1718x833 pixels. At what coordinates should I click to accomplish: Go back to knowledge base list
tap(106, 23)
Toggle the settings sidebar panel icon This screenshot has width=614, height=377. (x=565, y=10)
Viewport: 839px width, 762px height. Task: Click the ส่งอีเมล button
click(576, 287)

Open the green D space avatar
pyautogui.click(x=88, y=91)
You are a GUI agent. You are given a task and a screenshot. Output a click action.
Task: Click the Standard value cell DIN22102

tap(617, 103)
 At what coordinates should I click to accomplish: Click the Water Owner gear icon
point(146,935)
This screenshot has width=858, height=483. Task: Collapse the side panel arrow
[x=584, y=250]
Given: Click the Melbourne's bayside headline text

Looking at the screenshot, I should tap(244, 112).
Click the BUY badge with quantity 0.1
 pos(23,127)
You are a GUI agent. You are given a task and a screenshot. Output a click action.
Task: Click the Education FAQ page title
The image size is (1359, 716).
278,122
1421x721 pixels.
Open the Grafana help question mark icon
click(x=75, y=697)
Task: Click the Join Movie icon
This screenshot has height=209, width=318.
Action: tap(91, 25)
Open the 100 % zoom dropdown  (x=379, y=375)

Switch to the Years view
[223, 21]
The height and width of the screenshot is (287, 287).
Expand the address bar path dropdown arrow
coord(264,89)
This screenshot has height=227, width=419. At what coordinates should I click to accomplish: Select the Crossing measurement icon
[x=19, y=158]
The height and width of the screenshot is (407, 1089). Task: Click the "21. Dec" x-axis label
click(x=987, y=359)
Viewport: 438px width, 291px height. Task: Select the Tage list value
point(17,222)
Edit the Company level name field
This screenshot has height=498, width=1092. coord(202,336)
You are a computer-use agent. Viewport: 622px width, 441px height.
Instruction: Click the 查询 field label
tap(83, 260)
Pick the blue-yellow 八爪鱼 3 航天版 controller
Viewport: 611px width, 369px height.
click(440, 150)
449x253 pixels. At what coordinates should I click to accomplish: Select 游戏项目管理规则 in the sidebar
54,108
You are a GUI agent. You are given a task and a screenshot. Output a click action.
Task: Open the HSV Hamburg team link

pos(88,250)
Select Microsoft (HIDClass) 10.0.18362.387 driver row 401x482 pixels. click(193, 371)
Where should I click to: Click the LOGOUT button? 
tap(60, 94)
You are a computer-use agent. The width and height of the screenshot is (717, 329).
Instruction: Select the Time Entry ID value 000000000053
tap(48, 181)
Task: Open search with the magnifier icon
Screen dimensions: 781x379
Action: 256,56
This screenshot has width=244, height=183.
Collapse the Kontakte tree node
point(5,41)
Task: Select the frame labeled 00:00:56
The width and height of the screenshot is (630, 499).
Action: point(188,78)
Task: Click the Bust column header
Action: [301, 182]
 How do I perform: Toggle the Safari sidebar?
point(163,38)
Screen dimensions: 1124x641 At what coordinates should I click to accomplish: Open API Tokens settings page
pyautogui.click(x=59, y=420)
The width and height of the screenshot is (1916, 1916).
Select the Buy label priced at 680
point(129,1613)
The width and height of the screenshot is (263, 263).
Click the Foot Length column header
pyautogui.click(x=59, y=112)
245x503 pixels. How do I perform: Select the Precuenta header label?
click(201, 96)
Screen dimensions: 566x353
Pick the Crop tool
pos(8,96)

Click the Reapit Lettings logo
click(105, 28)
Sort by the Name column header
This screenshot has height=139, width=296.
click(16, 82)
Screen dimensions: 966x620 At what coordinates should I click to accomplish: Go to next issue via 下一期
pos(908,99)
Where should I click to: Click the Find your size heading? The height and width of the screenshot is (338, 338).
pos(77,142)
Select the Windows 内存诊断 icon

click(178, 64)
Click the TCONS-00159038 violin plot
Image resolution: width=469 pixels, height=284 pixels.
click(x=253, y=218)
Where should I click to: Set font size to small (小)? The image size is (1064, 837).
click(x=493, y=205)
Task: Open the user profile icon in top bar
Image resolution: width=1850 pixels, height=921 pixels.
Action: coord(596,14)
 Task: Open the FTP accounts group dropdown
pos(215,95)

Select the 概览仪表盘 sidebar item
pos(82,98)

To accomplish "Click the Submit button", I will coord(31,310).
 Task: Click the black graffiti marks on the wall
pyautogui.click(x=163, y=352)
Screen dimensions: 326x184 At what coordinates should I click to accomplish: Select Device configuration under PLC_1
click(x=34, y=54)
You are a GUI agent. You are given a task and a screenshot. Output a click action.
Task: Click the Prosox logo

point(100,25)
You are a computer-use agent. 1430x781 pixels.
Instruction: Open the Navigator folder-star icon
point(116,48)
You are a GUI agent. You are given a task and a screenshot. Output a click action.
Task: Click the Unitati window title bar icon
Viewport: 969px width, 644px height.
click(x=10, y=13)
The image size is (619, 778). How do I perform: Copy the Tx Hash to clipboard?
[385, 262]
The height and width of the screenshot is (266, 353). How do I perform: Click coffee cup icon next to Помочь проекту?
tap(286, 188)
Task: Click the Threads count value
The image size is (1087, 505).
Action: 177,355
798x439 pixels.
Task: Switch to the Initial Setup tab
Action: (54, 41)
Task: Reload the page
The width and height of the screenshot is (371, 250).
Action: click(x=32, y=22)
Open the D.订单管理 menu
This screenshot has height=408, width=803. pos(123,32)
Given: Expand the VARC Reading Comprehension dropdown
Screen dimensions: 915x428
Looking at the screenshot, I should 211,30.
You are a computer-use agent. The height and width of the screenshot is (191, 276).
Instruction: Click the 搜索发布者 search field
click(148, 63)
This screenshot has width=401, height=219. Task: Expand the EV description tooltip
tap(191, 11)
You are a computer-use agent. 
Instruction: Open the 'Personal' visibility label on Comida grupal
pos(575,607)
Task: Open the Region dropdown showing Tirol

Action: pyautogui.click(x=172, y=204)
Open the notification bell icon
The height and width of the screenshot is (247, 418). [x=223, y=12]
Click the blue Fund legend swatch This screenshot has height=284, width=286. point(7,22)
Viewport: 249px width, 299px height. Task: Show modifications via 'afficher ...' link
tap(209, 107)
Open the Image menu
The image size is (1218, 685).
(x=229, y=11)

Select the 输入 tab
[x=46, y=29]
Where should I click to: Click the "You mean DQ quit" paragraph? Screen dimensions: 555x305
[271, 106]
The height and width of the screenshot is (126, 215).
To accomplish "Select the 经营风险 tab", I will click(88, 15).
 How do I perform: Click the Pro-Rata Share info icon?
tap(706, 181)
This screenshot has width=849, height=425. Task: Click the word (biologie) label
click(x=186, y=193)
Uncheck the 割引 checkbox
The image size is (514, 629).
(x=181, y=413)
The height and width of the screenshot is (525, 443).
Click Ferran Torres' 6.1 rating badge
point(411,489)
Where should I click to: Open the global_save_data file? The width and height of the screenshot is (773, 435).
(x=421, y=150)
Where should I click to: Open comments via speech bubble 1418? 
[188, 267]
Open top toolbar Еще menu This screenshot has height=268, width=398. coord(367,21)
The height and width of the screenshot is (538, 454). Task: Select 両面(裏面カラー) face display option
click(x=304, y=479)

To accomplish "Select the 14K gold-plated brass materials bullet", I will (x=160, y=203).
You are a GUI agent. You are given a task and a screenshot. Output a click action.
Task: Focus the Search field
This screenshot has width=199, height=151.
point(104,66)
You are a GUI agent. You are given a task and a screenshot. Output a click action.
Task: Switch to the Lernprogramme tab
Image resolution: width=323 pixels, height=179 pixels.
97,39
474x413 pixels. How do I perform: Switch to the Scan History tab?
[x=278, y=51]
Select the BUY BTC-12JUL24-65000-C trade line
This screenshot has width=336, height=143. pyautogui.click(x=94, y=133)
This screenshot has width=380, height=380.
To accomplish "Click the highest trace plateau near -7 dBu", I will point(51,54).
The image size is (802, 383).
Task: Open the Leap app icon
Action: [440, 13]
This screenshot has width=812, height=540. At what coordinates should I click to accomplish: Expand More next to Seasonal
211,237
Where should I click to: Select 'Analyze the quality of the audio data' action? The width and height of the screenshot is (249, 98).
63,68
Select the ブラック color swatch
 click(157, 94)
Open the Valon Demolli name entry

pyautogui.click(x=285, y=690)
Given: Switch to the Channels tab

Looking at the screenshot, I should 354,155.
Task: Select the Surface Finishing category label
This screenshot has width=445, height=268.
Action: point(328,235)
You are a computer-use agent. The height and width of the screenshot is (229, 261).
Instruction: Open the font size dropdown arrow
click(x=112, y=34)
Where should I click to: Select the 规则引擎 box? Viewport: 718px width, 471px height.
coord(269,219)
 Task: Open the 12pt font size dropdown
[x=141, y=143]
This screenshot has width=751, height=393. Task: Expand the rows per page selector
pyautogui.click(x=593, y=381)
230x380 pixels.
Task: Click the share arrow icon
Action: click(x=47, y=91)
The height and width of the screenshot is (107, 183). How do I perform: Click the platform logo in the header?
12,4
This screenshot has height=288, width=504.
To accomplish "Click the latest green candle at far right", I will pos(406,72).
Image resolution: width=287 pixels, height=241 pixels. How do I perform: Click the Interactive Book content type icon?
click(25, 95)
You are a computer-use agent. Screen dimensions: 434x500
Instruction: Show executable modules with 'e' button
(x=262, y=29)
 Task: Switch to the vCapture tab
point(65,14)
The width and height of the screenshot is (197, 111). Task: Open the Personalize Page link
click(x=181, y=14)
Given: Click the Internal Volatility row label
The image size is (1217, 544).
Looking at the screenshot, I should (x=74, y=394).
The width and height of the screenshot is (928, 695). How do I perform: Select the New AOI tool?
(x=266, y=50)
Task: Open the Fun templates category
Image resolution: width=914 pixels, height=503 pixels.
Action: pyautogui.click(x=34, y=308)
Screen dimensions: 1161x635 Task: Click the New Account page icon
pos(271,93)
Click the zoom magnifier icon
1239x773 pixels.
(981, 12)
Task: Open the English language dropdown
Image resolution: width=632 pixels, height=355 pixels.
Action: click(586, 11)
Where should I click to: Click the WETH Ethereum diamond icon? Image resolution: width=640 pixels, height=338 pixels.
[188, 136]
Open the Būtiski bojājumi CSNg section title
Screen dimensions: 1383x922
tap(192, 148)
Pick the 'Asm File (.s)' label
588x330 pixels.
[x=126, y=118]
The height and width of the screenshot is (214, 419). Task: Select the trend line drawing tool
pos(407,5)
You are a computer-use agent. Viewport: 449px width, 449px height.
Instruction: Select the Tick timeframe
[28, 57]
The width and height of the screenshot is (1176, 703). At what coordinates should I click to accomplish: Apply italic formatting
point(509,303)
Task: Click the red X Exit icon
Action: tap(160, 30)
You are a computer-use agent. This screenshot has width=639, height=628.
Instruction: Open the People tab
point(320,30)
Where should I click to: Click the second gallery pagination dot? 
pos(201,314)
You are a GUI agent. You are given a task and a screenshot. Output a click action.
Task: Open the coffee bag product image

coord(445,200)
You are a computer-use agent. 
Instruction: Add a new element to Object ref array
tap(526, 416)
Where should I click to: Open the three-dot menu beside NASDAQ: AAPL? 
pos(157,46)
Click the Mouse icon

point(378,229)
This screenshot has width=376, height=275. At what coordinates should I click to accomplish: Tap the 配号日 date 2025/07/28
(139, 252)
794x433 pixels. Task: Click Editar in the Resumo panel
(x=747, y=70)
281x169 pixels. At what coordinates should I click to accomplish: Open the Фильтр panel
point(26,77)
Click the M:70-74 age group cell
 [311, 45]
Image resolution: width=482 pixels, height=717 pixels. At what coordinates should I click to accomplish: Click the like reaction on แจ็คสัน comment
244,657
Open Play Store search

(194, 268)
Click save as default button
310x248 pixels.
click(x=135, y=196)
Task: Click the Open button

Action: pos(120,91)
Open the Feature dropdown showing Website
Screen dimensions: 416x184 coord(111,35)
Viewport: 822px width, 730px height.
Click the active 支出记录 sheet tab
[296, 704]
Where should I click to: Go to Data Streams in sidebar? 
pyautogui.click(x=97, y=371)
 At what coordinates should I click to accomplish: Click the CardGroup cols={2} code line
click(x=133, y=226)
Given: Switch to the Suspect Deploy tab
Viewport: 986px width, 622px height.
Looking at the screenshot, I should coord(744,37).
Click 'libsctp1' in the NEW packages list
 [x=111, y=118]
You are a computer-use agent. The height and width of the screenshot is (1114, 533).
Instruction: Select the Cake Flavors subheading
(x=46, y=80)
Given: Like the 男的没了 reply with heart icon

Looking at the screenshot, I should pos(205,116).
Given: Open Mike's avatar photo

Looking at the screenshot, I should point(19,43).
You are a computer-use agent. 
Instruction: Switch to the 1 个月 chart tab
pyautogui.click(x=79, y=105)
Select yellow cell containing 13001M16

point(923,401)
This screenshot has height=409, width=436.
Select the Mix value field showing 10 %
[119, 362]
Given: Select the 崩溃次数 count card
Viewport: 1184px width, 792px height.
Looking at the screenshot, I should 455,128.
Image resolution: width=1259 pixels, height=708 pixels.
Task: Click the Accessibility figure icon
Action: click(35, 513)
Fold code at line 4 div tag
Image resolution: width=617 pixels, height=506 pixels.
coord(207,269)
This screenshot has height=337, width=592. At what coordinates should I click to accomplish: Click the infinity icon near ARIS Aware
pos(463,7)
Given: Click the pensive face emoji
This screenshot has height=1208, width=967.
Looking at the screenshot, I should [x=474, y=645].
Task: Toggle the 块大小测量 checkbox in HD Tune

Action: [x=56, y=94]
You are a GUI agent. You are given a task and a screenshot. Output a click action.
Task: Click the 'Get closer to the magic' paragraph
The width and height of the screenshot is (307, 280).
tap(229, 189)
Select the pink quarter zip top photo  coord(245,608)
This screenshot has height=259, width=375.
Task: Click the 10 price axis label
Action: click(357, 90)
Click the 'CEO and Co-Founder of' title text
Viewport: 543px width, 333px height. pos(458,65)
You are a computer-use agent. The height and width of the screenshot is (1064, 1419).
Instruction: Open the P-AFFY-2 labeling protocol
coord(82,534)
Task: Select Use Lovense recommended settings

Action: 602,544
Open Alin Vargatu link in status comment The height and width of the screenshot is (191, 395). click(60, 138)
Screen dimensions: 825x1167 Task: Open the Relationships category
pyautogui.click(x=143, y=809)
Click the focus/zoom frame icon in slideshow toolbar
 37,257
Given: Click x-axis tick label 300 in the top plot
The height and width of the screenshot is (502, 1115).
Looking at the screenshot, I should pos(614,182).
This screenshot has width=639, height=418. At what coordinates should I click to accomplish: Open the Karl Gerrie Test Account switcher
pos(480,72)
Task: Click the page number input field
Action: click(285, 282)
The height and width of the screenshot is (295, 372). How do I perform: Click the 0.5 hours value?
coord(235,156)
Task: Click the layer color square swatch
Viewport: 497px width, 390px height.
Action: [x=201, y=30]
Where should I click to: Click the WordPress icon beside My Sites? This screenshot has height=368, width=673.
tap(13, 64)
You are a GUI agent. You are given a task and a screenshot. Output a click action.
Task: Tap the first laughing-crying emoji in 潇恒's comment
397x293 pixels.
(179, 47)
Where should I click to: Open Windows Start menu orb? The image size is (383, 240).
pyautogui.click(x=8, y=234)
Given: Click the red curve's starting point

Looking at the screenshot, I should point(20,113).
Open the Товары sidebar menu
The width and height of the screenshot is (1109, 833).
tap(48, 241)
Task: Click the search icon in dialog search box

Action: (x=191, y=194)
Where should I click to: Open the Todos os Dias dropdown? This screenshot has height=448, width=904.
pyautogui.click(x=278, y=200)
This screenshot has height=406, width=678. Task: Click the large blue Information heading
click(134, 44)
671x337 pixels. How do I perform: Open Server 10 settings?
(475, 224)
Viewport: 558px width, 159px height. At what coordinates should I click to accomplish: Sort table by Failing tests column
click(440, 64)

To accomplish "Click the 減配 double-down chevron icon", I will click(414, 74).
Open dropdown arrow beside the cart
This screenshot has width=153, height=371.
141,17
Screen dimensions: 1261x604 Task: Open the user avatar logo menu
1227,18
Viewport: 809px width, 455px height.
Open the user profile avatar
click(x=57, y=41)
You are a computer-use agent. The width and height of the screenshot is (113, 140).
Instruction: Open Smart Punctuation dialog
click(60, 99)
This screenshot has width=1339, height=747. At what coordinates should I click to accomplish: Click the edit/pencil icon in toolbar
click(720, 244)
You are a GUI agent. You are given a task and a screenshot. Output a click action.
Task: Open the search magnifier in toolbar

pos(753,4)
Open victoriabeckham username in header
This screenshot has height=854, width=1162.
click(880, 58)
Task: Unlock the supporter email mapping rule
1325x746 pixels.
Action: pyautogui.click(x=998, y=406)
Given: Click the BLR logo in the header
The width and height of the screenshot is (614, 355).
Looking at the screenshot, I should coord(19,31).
****************
> Requirement: Tell how many lines in the material above have the string "plot", using only the number.

> Exercise answer: 2